[READING TEXT]
But now things have changed. I have all the tasks laid out neatly in a list in front of me when I sit on my desk. I look at the item, I need to complete. I also remain aware that I have other tasks I need to complete so I must complete the task at hand quickly so as to move to the next item.

It is only second day, but I am already feeling very accomplished and productive today. If you feel overwhelmed by the amount of stuff you need to accomplish each day and you haven’t tried bullet journaling, you should. Let me know what you think.

 

Welcoming 2020: With hope & gratitude

Although I do want to reflect on how the year has gone by, this is a quick post to wish Happy New Year to all my readers and share some highlights from my year.

2019 started with a lot of promise but not everything went as I had planned. I am okay with that. I think it is important that I tried, even if I didn’t reach all the goals.

Health-wise, I wanted to lose weight. But that didn’t happen. I managed to lose some weight, but then I gained some as well. In fact, right now I have gained a kilo because I have been eating inconsistently. However, I have mainly put on muscle and my body fat percentage has gone down a bit. This year I would like to lose weight.

I have certainly managed to develop a consistent exercise routine. I have always loved exercising and am happy that most days, I find a way to include exercise in my day. I mix it up with walking, cycling, swimming and yoga. I try to do some form of exercise at least 45 min to an hour every day.

In the first half of the year, I managed to do a lot of reading and writing. However, after about 6 months or so, I lost the habit. Somehow, work and then a lot of other things took over. This year, it is my goal to be more consistent.

A couple of years ago, I started learning music, so one of the highlights this year was singing a raga on stage with live music. I have always been engaged with some form of creative arts, but music has not been one of them. I never thought that I could sing on stage. I truly feel that I have overcome a big fear by singing on stage.

I also started teaching this year, which I really enjoyed. For majority of my career, I have taught. However, for past few years, I took a break so it was good to get back to the classroom. I hope my students enjoyed my teaching as much as I enjoyed learning from them.

I connected with lot of good people in real and virtual life. I am enjoying chatting with a lot of like-minded people on Twitter. I have been expressing and sharing on Instagram and Facebook as well. However, I have to say that I find Twitter to be the most engaging.

[EXERCISE DATA]
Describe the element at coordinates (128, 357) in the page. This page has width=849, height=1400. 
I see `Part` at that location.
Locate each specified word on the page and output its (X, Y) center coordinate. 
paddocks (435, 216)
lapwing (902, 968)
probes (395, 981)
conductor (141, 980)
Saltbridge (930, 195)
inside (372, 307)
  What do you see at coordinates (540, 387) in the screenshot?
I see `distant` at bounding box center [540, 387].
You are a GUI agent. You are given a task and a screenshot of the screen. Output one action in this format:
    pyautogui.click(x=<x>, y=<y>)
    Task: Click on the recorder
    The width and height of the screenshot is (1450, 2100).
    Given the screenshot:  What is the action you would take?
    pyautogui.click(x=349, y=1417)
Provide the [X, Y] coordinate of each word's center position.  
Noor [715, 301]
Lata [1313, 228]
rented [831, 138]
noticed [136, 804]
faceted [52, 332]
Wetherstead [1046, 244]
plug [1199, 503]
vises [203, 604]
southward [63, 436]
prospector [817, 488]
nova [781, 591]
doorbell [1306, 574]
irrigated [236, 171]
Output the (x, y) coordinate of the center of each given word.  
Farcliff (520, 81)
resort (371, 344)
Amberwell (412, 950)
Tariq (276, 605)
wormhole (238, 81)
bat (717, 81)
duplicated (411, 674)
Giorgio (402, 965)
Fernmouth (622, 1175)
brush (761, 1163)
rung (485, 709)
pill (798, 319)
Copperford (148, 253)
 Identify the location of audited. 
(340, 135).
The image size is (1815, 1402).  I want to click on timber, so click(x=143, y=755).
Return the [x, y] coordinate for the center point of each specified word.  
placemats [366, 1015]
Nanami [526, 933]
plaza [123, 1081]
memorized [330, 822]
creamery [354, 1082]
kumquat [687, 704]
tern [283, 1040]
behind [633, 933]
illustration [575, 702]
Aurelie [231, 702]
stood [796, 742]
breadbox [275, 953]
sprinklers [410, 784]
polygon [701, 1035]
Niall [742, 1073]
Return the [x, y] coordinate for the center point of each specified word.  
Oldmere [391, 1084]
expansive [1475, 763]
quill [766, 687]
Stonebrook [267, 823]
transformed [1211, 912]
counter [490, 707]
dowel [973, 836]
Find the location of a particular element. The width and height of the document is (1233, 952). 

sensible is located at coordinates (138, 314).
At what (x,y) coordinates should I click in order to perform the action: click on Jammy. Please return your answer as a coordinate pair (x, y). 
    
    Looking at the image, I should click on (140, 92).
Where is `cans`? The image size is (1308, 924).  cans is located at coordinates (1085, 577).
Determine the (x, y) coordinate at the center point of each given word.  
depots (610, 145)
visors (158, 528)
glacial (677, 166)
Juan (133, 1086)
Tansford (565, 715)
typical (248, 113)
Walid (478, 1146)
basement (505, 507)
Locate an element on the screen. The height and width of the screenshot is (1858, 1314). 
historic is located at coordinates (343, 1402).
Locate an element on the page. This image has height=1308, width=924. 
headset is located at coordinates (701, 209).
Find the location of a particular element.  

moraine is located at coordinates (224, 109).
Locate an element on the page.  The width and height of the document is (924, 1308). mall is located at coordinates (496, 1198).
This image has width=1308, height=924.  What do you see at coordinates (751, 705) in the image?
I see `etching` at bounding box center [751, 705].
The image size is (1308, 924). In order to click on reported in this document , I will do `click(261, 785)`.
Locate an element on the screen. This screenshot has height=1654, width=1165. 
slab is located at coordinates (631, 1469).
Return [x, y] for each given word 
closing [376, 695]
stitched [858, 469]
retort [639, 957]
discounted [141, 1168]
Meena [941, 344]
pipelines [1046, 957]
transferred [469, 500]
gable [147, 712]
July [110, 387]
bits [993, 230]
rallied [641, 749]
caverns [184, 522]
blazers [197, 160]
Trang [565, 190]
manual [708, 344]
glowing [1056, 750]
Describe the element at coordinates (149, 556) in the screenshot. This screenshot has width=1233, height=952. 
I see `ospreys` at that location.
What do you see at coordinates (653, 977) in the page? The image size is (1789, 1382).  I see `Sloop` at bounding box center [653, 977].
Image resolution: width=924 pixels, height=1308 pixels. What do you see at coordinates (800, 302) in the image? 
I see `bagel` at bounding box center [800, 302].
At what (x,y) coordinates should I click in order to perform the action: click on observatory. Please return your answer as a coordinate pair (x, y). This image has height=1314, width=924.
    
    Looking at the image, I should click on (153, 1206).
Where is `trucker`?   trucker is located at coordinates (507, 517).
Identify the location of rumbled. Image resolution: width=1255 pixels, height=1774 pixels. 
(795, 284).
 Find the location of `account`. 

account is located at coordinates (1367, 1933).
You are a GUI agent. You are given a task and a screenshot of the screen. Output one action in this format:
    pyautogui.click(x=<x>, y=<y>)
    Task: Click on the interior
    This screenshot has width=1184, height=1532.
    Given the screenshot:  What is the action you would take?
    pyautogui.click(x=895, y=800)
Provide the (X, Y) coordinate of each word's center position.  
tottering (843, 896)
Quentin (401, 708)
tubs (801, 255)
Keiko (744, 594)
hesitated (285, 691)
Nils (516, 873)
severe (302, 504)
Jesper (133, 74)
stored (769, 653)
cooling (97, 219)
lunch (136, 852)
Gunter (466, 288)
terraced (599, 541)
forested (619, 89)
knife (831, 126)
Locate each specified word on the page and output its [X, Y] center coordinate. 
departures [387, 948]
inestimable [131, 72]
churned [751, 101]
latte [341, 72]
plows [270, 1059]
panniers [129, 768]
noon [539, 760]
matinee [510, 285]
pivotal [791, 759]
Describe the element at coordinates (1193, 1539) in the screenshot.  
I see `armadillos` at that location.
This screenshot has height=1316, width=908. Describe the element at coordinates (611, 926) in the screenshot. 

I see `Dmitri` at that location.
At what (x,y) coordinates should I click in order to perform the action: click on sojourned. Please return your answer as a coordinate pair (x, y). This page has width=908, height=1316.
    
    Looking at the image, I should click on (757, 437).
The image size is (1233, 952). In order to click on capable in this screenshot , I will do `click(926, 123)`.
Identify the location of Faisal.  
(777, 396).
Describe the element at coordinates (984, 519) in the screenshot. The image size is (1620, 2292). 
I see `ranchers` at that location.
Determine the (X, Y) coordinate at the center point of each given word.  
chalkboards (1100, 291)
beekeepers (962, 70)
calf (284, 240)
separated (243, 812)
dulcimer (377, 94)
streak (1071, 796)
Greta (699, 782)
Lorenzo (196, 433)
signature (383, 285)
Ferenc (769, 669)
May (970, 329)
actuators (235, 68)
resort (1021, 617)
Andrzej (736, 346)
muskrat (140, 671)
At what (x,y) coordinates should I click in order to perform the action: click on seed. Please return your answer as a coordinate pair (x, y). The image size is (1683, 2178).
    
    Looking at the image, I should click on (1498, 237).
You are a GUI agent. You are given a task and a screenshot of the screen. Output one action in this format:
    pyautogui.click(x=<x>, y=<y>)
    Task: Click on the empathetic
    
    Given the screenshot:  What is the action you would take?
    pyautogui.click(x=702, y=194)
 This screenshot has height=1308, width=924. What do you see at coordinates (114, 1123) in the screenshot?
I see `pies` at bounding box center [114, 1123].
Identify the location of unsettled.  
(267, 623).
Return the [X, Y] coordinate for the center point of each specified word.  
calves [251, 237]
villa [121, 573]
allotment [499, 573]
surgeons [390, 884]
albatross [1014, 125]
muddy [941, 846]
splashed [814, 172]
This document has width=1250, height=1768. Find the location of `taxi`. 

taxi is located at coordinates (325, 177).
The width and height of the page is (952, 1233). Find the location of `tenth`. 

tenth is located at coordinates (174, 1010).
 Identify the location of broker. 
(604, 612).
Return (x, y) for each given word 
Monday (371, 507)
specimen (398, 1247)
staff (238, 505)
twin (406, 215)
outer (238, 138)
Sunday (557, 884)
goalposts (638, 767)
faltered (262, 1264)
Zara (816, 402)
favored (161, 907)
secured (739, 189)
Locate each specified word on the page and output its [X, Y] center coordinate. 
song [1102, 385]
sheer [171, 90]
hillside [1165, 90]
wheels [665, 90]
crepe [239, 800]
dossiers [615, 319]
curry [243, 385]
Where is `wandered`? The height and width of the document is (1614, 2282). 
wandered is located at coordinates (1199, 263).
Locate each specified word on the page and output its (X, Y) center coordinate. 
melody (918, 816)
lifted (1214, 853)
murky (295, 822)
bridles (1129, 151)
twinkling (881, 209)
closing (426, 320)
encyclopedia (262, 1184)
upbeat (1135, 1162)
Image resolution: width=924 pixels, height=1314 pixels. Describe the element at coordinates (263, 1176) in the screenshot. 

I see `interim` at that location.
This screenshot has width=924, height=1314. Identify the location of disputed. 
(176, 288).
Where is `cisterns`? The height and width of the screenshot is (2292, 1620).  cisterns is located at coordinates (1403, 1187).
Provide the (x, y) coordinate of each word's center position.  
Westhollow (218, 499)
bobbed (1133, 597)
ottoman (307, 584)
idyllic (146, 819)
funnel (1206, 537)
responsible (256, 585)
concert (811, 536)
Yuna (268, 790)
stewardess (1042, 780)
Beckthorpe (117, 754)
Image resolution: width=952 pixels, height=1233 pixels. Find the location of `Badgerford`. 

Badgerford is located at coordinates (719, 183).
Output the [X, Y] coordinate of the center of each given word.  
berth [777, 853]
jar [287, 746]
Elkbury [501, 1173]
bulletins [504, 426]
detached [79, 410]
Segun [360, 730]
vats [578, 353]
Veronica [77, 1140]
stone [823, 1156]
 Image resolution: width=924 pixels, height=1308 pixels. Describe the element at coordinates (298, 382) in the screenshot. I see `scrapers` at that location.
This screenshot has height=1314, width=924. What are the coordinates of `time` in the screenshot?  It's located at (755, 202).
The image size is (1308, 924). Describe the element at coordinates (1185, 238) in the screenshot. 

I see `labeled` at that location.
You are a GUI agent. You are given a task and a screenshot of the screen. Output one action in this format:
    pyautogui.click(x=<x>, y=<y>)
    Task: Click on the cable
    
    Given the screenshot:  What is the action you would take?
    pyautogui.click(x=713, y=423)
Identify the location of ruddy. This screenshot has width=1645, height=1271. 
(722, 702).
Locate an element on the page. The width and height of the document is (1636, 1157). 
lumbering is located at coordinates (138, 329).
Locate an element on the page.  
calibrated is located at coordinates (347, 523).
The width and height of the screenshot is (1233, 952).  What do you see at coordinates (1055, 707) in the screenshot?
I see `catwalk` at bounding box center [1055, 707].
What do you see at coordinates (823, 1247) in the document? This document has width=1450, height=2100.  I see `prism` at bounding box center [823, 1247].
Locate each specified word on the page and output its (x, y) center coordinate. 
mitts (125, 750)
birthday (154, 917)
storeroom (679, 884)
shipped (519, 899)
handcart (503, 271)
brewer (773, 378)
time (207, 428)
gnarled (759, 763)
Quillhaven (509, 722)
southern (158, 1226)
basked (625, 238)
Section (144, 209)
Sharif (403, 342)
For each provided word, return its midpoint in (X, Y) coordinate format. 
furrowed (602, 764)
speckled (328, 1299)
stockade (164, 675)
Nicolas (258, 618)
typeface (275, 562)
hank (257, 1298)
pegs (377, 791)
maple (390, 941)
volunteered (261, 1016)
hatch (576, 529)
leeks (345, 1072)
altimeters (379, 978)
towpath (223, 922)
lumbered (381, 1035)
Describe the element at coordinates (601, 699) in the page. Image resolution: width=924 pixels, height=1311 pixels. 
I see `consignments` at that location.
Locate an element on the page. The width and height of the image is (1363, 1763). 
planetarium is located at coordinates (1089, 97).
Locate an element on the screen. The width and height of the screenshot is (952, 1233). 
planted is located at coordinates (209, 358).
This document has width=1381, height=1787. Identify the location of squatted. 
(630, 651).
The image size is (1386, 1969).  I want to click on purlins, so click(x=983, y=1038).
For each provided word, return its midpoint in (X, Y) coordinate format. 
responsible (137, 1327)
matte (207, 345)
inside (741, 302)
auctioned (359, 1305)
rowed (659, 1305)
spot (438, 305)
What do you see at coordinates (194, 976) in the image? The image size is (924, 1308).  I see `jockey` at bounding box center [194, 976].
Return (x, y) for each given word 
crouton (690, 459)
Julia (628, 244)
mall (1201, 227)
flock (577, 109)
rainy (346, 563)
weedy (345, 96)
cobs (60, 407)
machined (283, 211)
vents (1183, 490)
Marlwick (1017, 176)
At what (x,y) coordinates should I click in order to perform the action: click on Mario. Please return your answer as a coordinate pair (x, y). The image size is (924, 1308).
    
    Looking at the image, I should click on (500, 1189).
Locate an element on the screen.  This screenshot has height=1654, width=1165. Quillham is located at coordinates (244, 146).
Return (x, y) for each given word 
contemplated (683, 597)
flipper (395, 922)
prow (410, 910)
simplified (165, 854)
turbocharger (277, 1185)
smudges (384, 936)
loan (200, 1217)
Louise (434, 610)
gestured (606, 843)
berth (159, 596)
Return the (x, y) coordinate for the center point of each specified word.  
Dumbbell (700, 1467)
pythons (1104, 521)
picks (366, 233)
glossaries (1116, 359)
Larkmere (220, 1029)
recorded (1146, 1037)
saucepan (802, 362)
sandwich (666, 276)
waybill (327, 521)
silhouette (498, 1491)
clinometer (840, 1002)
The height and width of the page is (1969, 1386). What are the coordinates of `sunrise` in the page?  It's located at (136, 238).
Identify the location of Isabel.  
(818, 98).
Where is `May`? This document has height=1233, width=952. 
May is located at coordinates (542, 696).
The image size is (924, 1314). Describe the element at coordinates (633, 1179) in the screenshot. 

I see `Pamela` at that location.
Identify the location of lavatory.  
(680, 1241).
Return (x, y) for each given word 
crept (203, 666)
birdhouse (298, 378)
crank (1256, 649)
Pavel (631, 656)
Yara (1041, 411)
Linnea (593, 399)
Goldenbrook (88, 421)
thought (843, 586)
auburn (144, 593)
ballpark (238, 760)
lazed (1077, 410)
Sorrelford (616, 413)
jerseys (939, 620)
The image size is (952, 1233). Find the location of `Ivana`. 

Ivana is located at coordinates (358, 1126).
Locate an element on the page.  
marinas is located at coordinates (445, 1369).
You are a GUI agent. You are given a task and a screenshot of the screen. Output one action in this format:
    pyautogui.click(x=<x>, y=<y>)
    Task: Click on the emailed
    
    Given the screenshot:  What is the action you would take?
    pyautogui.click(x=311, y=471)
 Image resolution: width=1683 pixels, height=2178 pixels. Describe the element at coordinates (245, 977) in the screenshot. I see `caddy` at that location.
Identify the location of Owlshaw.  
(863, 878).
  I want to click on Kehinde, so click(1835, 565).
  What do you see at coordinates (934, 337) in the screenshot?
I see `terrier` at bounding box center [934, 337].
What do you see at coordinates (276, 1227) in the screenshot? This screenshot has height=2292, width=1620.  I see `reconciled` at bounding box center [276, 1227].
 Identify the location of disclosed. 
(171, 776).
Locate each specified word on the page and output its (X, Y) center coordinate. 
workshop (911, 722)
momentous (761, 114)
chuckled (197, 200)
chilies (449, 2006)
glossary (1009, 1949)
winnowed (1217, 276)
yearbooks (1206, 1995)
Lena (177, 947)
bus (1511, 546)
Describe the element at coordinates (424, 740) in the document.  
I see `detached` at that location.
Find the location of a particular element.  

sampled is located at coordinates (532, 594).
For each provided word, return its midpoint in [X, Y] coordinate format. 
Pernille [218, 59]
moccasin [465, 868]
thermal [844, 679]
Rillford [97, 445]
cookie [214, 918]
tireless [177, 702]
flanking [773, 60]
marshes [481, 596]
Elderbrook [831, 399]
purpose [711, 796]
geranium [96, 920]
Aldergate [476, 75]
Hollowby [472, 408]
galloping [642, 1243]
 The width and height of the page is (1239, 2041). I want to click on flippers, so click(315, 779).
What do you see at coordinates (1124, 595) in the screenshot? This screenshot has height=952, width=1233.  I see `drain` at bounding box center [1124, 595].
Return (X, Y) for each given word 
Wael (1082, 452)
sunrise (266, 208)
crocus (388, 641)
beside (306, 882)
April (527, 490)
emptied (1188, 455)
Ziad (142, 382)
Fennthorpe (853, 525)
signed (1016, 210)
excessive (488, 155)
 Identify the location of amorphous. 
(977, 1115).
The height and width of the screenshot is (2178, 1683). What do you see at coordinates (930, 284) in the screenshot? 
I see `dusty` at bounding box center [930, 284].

[TASK LIST]
• 1. According to the blog text, which activities does the writer combine in the exercise routine?
• 2. Extend the blog text beyond its last sentence, keeping the same first-person voice.

[RESPONSES TO THE TASKS]
• 1. Walking, cycling, swimming and yoga.

• 2.
I didn’t do much traveling this year but I managed to do a couple of weekend long writing retreats. These were a great opportunity to learn the intricacies of writing and also meet with like-minded individuals interested in taking their writing forward.

Towards the end of the year, I had to move apartments. I moved to a different neighbourhood in Mumbai. It’s only been a couple of months in new area and I must acknowledge that it has totally changed my experience of the city. The two neighbourhoods are completely different in what they have to offer. I think I already prefer the area I am now.

Even though I may not have achieved everything I set out to, I am grateful that I have accomplished what I have. I am happy that I tried. Through it all, meditation has kept me grounded and anchored within.

To mark the start of the new year with an activity, I decided to do long walks. Although I walked around my apartment, I managed to walk around 15, 500 steps today. I also managed to have a good music practice today. I spent the better part of the day creating a bullet journal. I have always felt that I am better at finishing tasks, once I have a list. In 2019, there have been times when I have not been able to complete some of the tasks on time. I hope that bullet journal will help me manage my time better and keep me focused.

I have yet to form concrete goals. But one of my goals in 2020 is to blog more. Although I have been journaling in 2019, I think I want to share more on my blog in 2020 and see where it takes me.

What are some of your goals in the coming year?